Once you have defined the 2NF or 3NF (as applicable) we need to split the data into new tables.

A table can be created from the result of a query.

In the following example we will create a new table "dummy" to store the different values of alcohol content.

In [12]:
%%sql DROP TABLE IF EXISTS dummy;

-- Create dummy table
CREATE TABLE dummy AS
SELECT DISTINCT DEGRE
FROM MASTER1;

 * sqlite:///wine.db
Done.
(sqlite3.OperationalError) no such table: MASTER1 [SQL: '-- Create dummy table\nCREATE TABLE dummy AS\nSELECT DISTINCT DEGRE\nFROM MASTER1;'] (Background on this error at: http://sqlalche.me/e/e3q8)


In [13]:
print("\nContent of the database")
printSchema(conn)


Content of the database


In [14]:
%%sql
SELECT *
FROM dummy;

 * sqlite:///wine.db
(sqlite3.OperationalError) no such table: dummy [SQL: 'SELECT *\nFROM dummy;'] (Background on this error at: http://sqlalche.me/e/e3q8)

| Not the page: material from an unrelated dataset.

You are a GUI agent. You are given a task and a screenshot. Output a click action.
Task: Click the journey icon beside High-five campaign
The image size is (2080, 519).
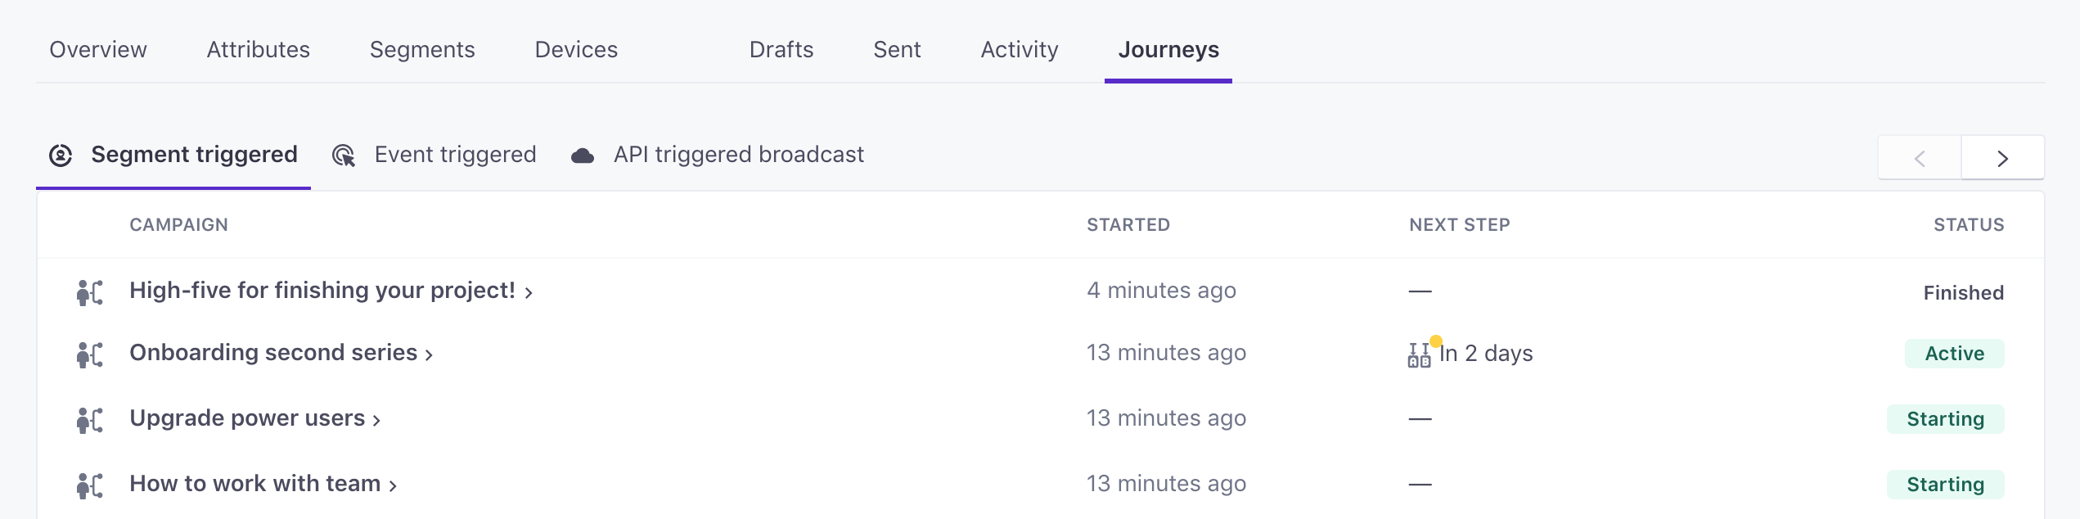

Looking into "dummy", we notice that our query includes NULL. This is not allowed if we were to use DEGRE as key for a table.

To correct this, we need to change the query to explicitly test for NULL as follows:

In [15]:
%%sql DROP TABLE IF EXISTS dummy;

-- Create dummy table
CREATE TABLE dummy AS
SELECT DISTINCT DEGRE
FROM MASTER1
WHERE DEGRE IS NOT NULL;

SELECT *
FROM dummy;

 * sqlite:///wine.db
Done.
(sqlite3.OperationalError) no such table: MASTER1 [SQL: '-- Create dummy table\nCREATE TABLE dummy AS\nSELECT DISTINCT DEGRE\nFROM MASTER1\nWHERE DEGRE IS NOT NULL;'] (Background on this error at: http://sqlalche.me/e/e3q8)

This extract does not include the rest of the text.